Host Dashboard

Dashboard for GuestReady hosts where they can see the information about their revenues, occupancy rates and guest satisfaction.

Overview page

The process

We kicked off the project interviewing internal staff – Account managers, and main users – GuestReady hosts.

Research

Research goal 

Get to know different types of GuestReady hosts. Understand what are their main goals and obstacles. Get familiar with different contexts in which they will interact with the GuestReady dashboard.

Research questions

  • Who are GuestReady hosts?
  • What are their main goals and obstacles?
  • How are they currently accomplishing their goals?
  • Which functionalities are the most needed to most users (red routes)
  • What are the specific contexts where GuestReady Dashboard will be used?

Research Method

Online Questionnaire + User Interviews

Participants

GuestReady hosts, Account managers

Information architecture

The first version was a fairly simple dashboard with 5 main pages plus the profile and payment info sections.
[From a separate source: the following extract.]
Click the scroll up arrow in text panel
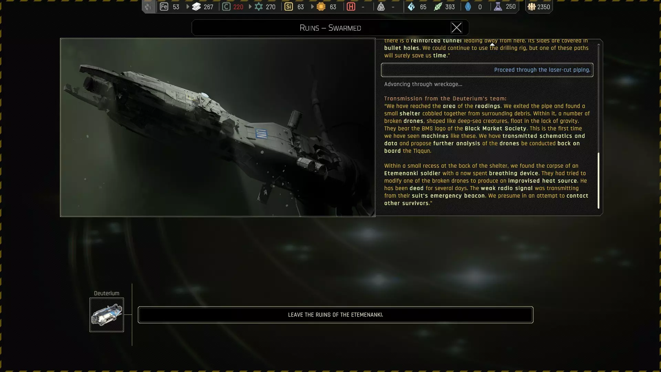This screenshot has height=372, width=661. coord(598,45)
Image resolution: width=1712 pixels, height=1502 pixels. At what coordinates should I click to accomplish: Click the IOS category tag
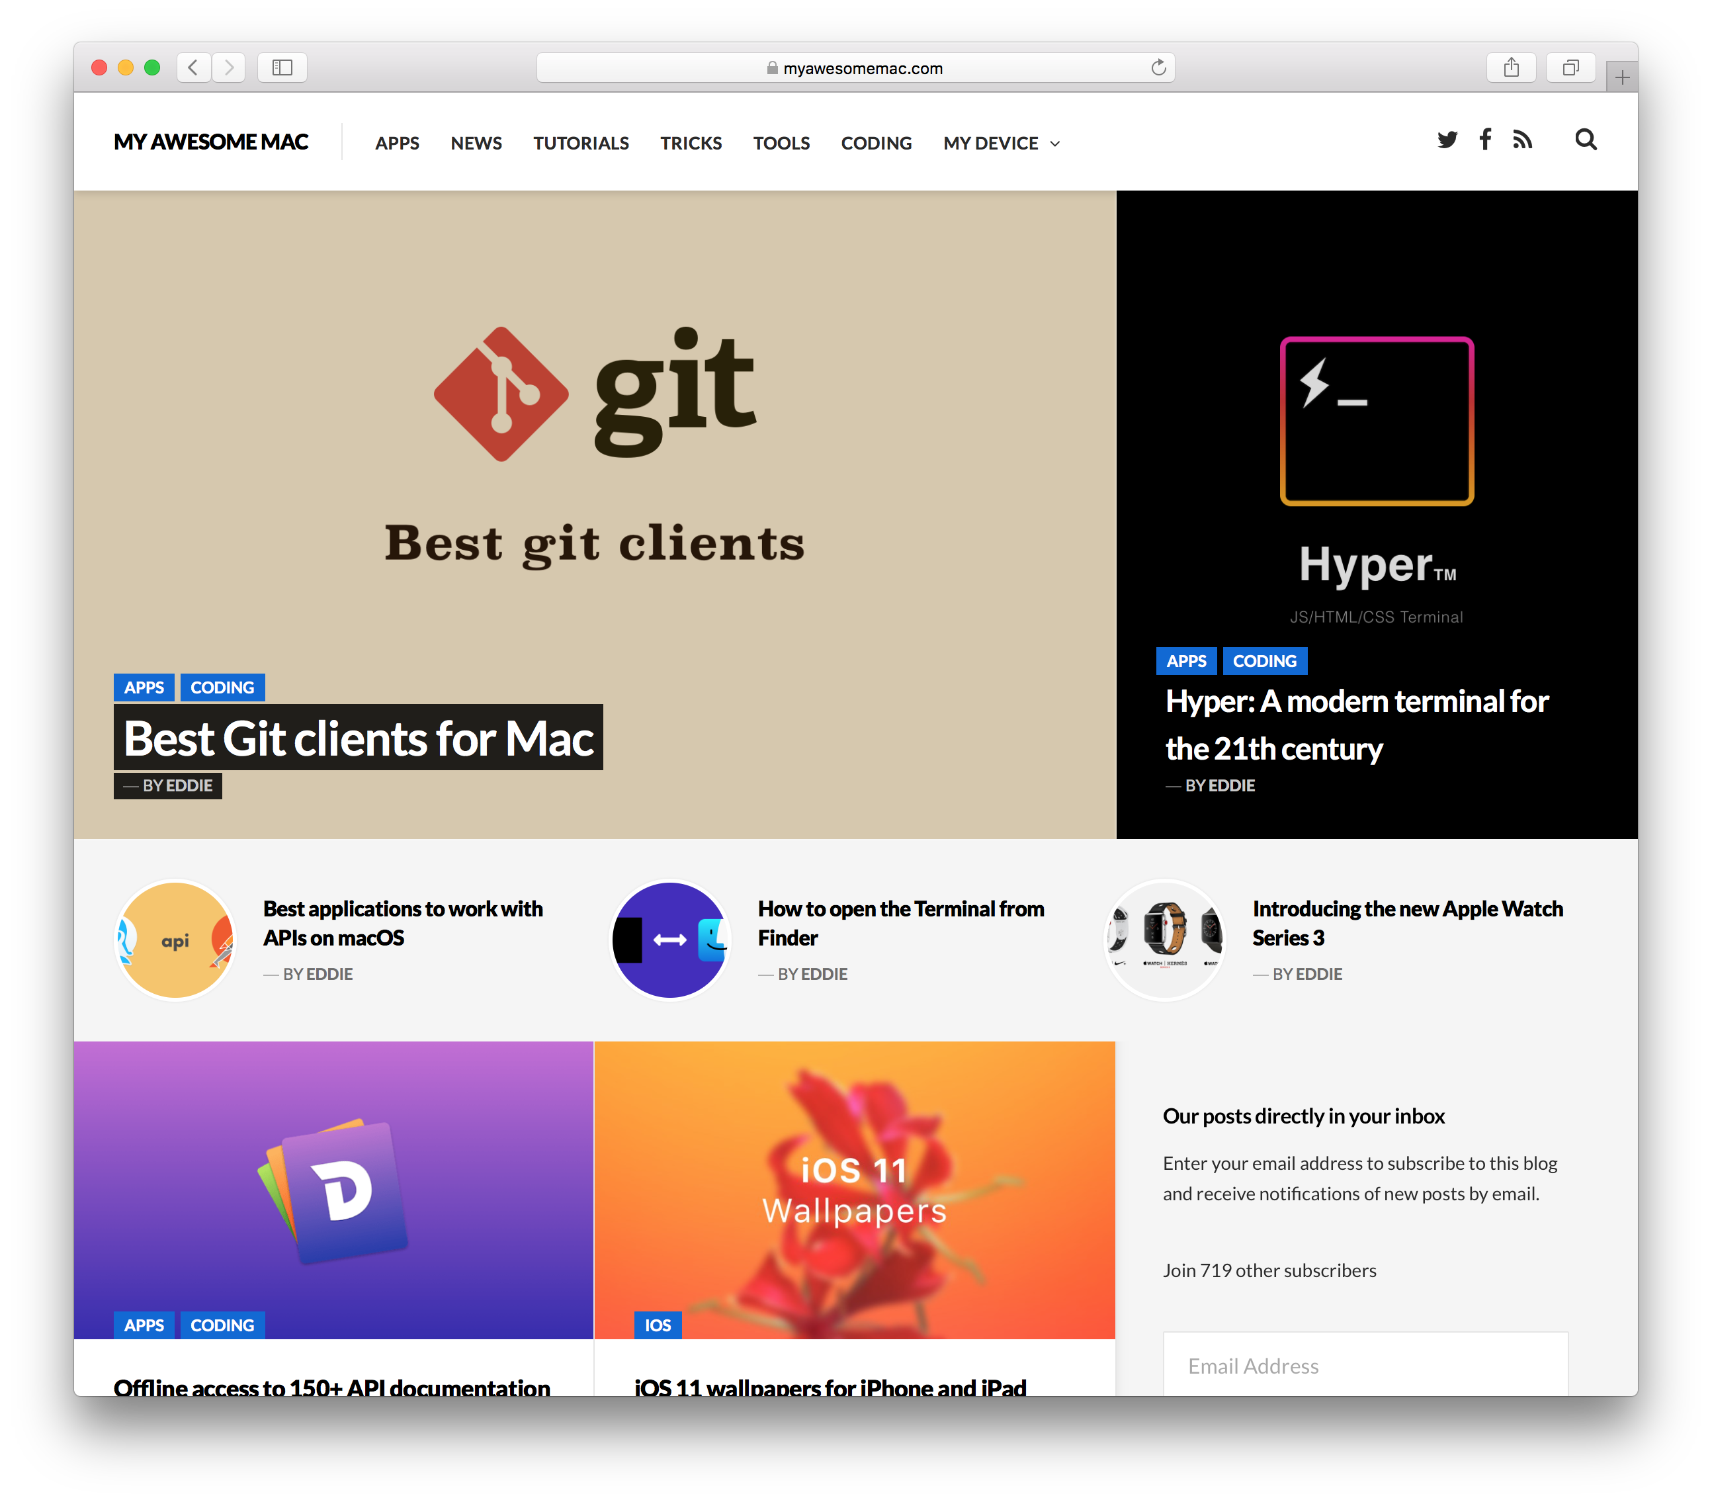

Information architecture V1

Wireframes

The layout is based on the needs identified through interviews with users from GuestReady’s biggest markets – London and Paris. Research showed that the 2 main concerns of users were the occupancy rate and the monthly net revenues, so we opted for displaying those 2 graphs at the top of the overview page.

Card layout enabled easy implementation for all screen sizes, as the cards stack vertically.

Pen and Paper wireframes for main components

UI elements and Mockups

After we tested the wireframes with users and done some smaller improvements we moved on to the visual design.

The UI elements were organised using Atomic Design principles into Elements, Molecules, Organisms and Pages.

Molecule components

Mockups were created in Sketch app, interactive prototype in InVision, for developer handoff we used the Sketch Measure plugin.

Organisms components

Implementation

The first implementation was done in Ruby on Rails with Bulma CSS framework. After the merge with another company in April 2019 the whole project was redone with Python and Django with Bootstrap CSS framework.

In addition to all the research, testing, UX and UI work, which was my main responsibility, I helped our front-end developers by coding some of the components in CSS for the V2.


Iterations

In further iterations we added more functionality to the calendar, restructured the accounting pages, added the guest reviews.

Calendar

In the new calendar, we introduced a sidebar where the hosts can see the details of all the bookings and cleaning missions, including the information about guests and agents, and synchronise data with other calendar apps. In the additional menu that opens in a modal, they are able to block or unblock the dates for personal stay and change the prices for specific days.

Accounting pages

New accounting pages provide users with the current balance, overview of reservations, detailed earnings and expenses breakdown, and options to download and export the data.

Conclusion

The overall feedback was very positive – the account managers get less questions from hosts so they can focus on other stuff, hosts have easy to use dashboard for overview and accounting of their properties and revenues.